**GIVEN INFORMATION**
□ □ □ □

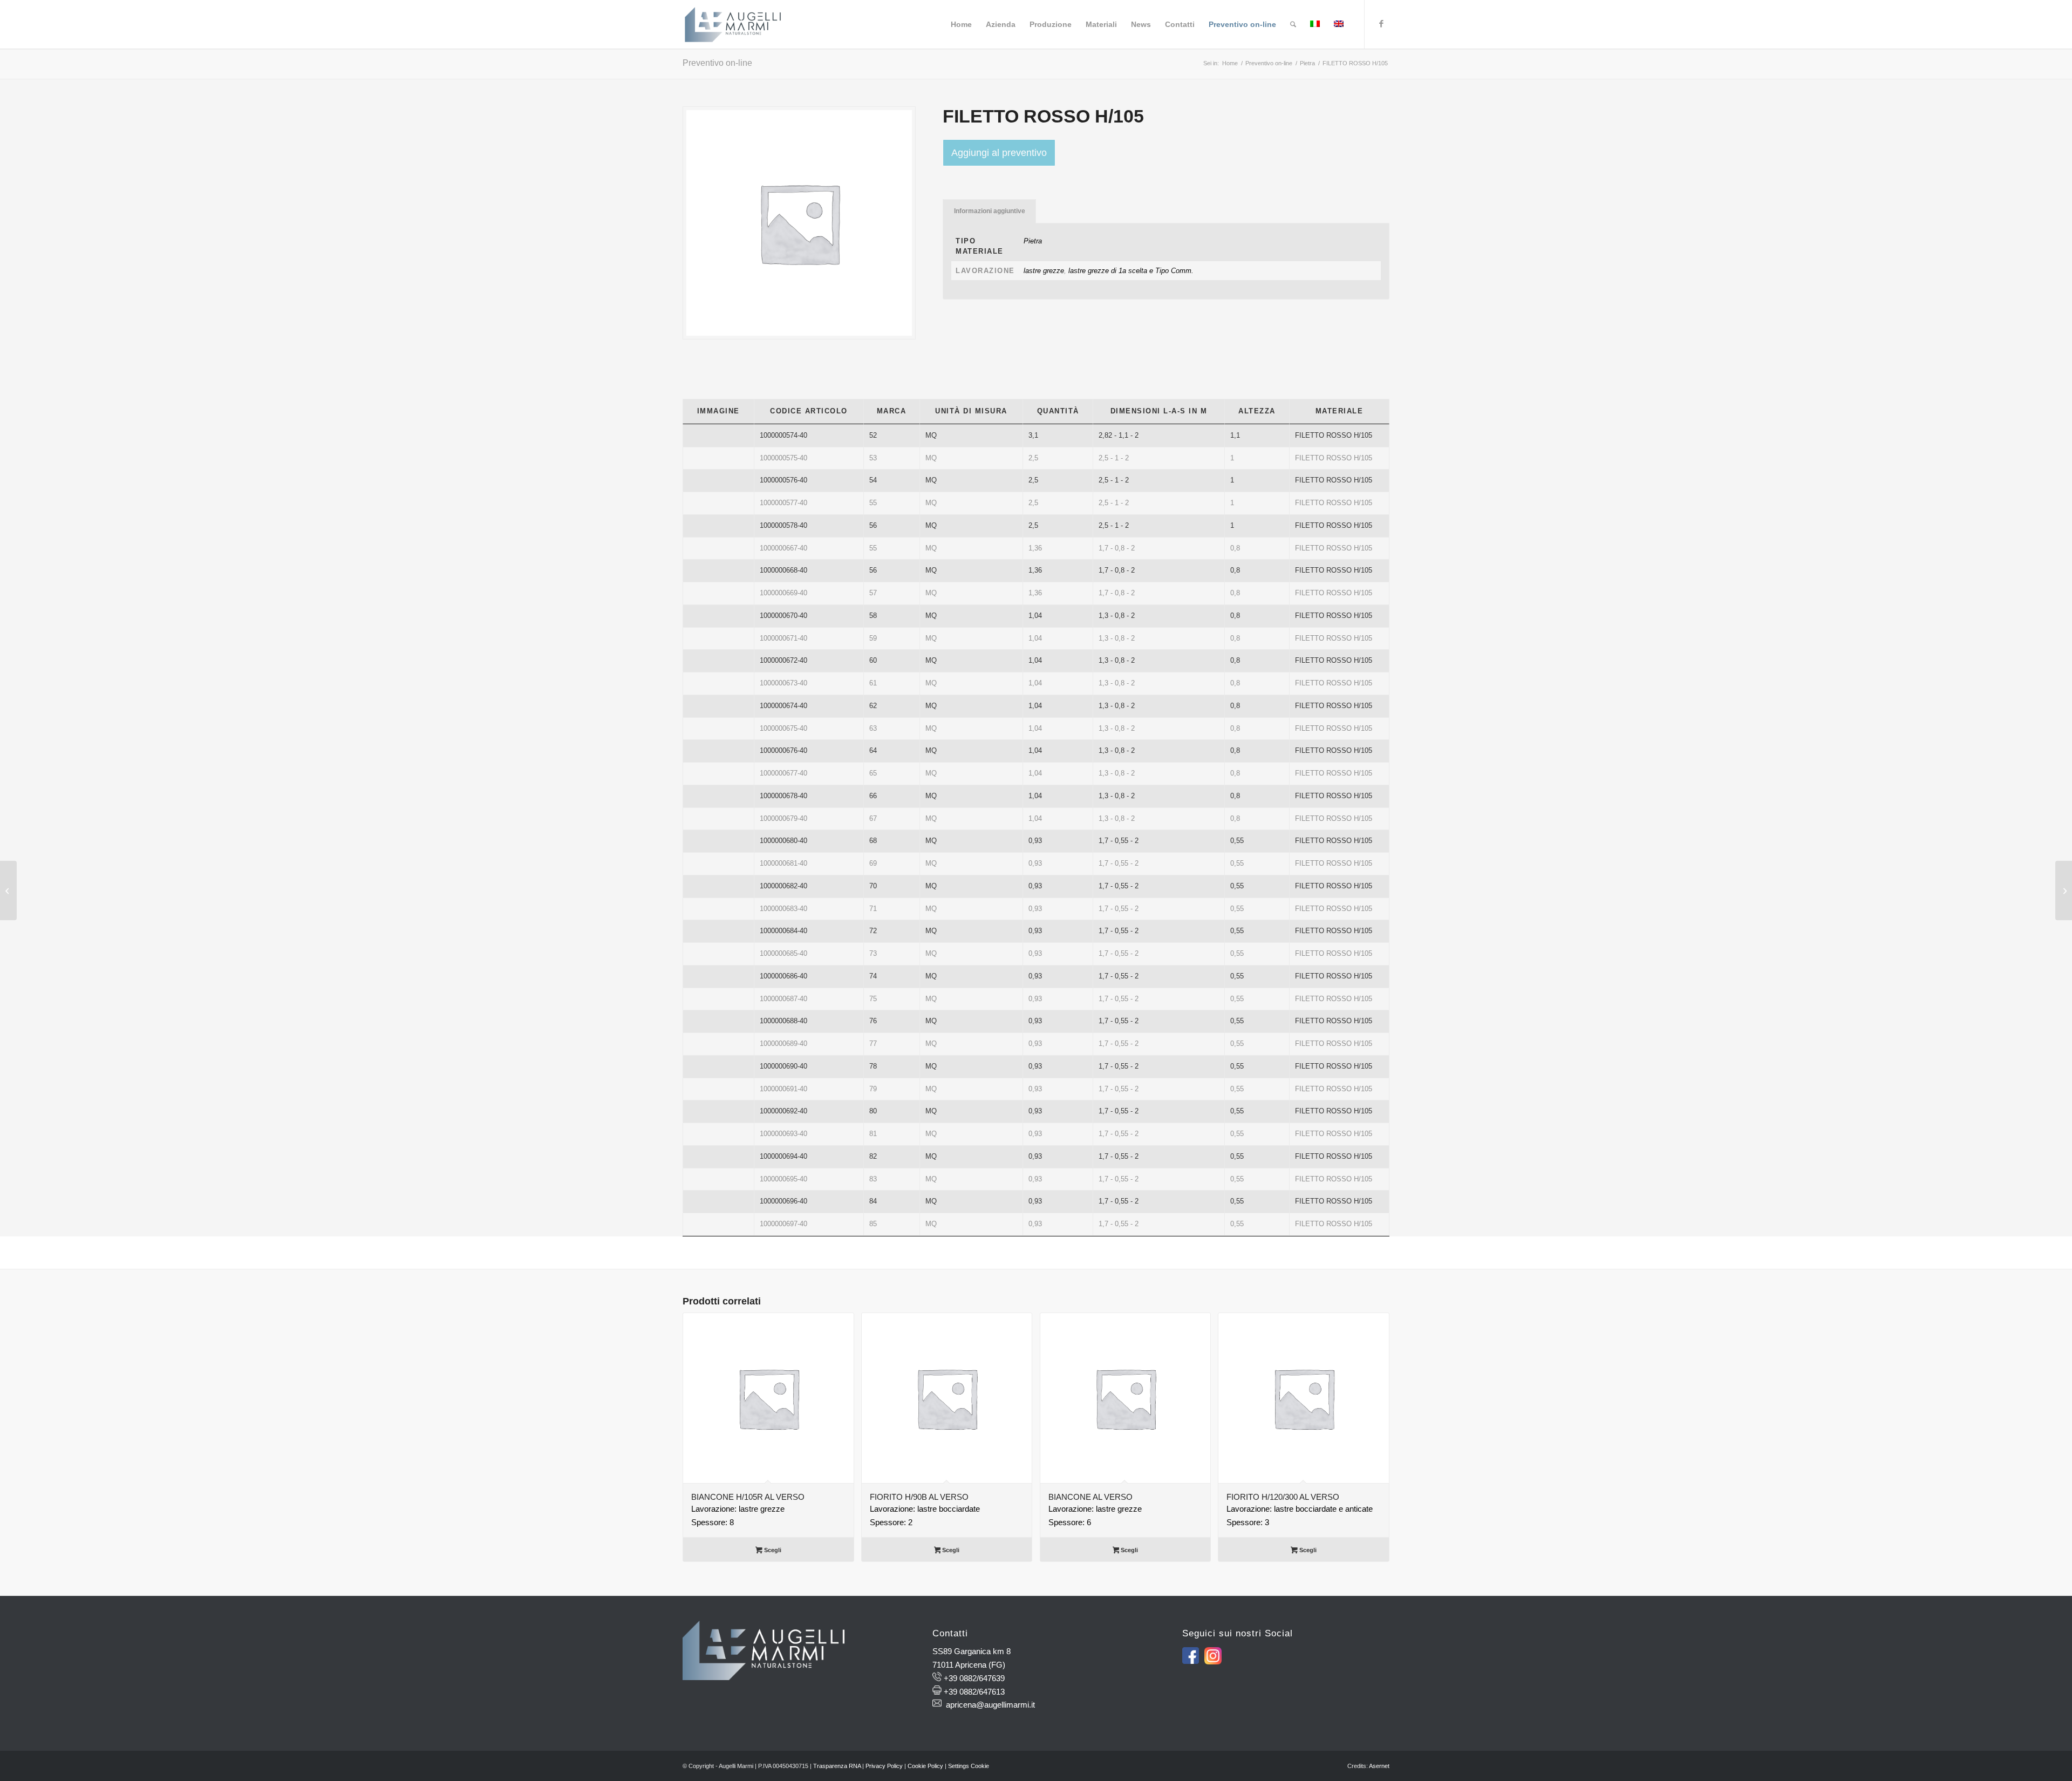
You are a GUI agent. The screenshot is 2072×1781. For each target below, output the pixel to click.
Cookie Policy (925, 1766)
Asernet (1379, 1766)
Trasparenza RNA (837, 1766)
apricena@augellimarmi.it (990, 1704)
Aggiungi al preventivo (999, 152)
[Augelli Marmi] (733, 24)
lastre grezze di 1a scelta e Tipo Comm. (1131, 271)
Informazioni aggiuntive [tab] (989, 211)
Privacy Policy (884, 1766)
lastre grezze (1044, 271)
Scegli (771, 1550)
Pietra (1033, 241)
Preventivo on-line (717, 62)
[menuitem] (961, 24)
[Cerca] (1293, 24)
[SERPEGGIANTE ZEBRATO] (8, 890)
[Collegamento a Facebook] (1381, 24)
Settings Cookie (968, 1766)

□ □ □ □

**ASSIGNMENT**
Above is a listing; print exactly its lines from the one with "Aggiungi al preventivo (999, 152)" through the one with "Preventivo on-line (717, 62)", and no other lines.

**RESPONSE TO THIS EXERCISE**
Aggiungi al preventivo (999, 152)
[Augelli Marmi] (733, 24)
lastre grezze di 1a scelta e Tipo Comm. (1131, 271)
Informazioni aggiuntive [tab] (989, 211)
Privacy Policy (884, 1766)
lastre grezze (1044, 271)
Scegli (771, 1550)
Pietra (1033, 241)
Preventivo on-line (717, 62)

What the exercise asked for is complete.